Editorial: No lack of health carePierce County is fortunate to be located in the midst of a large array of health care providers.
Pierce County is fortunate to be located in the midst of a large array of health care providers.
Not only do county residents have ready access to hospitals and clinics in the Twin Cities, but the world-renowned Mayo Clinic in Rochester, Minn., isn’t all that distant. Whether a serious illness or the effects of old age, people here can find facilities suited to their needs.
But it’s comforting to know health care outlets even closer to home are also interested in the area public’s well-being. Fairview, which operates a hospital in Red Wing and a clinic in Ellsworth, and Allina, with its hospital in River Falls plus Western Wisconsin Medical Associates and its clinics in the village and Spring Valley, have all invested considerably to take care of the county’s population.
An example of this commitment occurred this spring when the Kinnickinnic Health Foundation and River Falls Area Hospital held a community gathering in the county seat. Officials from the organizations talked with local leaders about their work and issues facing the region.
Attendees were told the two entities are striving to identify ways to respond to some of those issues. Several concerns were raised, including a desire for more care options for seniors, along with more preventative health programs, and the dilemma low-income families face from limited health care options, particularly ones unable to take advantage of the Free Clinic in River Falls.
Among the specialties and services emphasized by the hospital are the availabilities of cardiovascular care and rehabilitation therapists focused on reconditioning and prevention. A long-term care approach aims at participants regaining functioning and becoming as independent as possible. Home care allows for recuperation and hospice care serves the terminally ill.
Such other offerings as a birth center, emergency department, sports medicine rehabilitation and wellness center, expanded surgery center and outpatient procedure center, as well as sleep center, give patients a lot of options close by.

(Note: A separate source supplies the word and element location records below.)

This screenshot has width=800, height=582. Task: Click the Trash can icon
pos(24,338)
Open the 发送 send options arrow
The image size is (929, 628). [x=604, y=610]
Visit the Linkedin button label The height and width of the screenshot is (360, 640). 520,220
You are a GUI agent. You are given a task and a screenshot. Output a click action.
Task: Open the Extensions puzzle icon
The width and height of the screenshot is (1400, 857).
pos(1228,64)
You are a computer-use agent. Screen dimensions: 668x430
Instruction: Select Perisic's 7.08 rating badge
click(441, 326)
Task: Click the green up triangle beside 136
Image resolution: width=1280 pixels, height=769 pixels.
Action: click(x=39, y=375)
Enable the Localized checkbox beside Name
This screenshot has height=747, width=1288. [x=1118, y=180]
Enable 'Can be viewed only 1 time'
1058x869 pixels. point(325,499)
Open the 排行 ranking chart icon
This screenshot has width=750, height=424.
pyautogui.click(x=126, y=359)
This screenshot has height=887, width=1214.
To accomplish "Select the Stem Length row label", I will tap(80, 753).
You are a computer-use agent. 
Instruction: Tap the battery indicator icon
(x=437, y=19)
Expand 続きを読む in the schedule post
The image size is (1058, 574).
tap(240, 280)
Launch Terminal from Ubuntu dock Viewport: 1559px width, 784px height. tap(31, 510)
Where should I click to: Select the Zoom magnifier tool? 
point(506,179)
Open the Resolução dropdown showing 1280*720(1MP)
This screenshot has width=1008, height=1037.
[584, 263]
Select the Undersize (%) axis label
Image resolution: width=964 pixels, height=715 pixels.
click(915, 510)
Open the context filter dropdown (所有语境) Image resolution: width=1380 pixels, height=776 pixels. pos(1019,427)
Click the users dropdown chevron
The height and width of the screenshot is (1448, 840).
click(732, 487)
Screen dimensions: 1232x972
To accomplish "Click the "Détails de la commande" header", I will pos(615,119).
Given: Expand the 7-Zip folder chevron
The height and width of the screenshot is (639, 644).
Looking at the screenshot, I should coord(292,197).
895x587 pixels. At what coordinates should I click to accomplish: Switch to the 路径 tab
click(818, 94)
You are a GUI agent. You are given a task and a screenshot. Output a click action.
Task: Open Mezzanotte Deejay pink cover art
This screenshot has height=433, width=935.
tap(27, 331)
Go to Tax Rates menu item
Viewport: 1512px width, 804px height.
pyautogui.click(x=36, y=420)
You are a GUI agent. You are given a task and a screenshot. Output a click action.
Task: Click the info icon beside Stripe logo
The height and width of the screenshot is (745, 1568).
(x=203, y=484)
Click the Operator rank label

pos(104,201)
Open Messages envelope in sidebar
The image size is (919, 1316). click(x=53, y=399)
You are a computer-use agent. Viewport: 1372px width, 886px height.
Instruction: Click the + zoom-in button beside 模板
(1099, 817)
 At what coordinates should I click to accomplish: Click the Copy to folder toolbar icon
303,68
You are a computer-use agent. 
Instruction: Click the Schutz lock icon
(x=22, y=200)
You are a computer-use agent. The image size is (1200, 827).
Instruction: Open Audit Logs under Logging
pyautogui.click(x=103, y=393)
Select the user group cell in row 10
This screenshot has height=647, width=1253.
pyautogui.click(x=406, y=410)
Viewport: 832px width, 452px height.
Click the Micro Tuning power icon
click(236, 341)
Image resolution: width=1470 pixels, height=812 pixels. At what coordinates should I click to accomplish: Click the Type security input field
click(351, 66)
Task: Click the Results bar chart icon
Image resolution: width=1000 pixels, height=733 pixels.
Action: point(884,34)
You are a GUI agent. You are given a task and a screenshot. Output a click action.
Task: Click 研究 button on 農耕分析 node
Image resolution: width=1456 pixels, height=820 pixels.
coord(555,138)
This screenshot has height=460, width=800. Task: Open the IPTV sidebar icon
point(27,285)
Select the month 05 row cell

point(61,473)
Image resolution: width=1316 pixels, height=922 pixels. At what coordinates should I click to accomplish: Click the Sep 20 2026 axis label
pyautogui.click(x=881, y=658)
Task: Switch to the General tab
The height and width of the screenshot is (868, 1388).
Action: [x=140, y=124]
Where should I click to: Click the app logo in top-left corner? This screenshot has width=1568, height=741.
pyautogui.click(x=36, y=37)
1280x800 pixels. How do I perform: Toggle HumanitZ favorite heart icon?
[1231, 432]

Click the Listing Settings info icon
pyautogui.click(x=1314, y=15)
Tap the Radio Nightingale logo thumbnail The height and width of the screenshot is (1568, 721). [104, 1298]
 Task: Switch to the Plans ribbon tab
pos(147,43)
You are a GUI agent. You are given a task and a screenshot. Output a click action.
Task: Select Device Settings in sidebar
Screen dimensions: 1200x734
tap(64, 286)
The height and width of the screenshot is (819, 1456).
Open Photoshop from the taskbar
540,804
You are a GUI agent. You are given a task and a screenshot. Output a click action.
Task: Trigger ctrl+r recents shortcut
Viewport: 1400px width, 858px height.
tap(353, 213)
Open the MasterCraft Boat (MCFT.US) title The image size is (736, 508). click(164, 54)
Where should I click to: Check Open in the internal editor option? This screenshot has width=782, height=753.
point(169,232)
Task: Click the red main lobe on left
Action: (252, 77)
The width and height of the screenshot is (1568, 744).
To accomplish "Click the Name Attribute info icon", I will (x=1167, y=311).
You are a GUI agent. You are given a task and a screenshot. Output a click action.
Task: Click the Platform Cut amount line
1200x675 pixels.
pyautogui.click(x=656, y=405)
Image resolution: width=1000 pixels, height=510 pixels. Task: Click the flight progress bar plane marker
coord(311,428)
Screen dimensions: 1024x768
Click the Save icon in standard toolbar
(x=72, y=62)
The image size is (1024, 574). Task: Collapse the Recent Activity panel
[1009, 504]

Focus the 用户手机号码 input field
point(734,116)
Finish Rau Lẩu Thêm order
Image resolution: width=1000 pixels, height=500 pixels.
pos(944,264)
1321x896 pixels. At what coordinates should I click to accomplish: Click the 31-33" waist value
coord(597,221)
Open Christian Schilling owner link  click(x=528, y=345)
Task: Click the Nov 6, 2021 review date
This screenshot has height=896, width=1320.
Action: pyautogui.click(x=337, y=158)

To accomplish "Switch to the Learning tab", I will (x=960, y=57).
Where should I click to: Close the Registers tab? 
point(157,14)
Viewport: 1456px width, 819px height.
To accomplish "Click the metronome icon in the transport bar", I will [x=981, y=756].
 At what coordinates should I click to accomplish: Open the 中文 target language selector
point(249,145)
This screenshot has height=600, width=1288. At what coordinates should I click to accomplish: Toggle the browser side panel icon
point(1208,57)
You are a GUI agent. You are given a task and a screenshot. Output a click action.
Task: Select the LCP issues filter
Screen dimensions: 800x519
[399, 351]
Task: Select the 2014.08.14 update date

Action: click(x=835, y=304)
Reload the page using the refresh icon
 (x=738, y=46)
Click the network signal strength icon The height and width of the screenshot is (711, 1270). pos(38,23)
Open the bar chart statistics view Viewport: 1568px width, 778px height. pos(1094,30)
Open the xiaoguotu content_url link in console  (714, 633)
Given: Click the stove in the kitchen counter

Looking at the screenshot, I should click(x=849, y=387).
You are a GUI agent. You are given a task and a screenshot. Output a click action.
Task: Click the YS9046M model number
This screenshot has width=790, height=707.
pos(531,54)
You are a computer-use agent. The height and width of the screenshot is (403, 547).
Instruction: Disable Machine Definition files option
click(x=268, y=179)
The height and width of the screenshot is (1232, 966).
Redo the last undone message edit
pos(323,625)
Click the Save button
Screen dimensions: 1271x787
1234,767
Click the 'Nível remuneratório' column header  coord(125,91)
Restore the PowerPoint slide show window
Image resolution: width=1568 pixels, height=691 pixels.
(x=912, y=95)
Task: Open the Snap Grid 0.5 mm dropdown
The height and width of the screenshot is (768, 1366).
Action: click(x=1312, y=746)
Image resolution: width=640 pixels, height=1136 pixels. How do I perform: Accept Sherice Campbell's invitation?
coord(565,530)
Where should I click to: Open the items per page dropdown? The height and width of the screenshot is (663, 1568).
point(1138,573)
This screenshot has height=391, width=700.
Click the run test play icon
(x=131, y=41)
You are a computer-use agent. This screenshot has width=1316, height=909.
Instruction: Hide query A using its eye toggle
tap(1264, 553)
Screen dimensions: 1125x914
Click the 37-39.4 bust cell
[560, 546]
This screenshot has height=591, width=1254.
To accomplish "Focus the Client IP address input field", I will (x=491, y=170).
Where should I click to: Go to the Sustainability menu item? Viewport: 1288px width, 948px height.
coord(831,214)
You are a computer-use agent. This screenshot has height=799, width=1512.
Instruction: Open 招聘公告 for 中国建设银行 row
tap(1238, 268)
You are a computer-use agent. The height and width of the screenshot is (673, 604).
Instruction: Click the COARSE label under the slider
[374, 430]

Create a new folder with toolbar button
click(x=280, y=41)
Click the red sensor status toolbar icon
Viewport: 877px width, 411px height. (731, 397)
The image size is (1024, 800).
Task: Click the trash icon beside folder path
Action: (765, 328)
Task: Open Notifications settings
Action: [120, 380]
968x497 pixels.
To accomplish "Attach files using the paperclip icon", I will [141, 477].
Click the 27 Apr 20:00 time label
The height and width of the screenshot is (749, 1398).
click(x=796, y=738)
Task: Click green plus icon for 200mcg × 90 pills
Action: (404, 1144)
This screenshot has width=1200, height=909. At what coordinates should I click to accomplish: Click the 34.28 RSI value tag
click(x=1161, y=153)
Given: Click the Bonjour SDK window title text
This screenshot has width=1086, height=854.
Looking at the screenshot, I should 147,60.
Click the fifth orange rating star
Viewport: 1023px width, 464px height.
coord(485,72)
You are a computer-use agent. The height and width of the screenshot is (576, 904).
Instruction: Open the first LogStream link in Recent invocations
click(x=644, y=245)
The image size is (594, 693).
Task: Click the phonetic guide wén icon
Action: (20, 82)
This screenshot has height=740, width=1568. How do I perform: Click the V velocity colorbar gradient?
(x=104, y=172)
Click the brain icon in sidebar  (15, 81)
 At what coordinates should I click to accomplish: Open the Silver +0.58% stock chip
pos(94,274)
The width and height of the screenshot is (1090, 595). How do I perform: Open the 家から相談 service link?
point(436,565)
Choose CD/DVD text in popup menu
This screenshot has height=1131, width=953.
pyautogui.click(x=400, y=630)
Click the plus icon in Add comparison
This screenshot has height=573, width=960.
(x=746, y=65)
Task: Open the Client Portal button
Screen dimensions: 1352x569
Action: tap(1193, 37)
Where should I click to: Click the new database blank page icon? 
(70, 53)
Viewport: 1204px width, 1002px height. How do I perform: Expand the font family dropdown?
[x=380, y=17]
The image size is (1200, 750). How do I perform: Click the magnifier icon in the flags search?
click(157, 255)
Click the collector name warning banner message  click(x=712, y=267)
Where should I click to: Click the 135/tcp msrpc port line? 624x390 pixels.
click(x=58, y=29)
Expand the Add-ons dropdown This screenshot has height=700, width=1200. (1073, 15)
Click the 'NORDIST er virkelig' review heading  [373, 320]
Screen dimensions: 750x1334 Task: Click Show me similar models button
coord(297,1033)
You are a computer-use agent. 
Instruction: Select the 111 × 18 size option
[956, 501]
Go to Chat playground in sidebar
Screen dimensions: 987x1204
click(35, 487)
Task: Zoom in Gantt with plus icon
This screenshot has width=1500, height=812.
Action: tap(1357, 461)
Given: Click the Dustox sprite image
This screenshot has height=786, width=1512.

The foundation, which has partnered with the hospital, has already realized its goal of a free clinic and is now raising funds to establish chemotherapy services at RFAH. It awards scholarships to nontraditional students pursuing health care careers. Pierce County Public Health for its sharps disposal program and United Way St. Croix Valley for its food resource center are a couple of the foundation’s grant recipients.
Health matters are important to everyone, so having this kind of support right in the county’s back yard should promote peace of mind.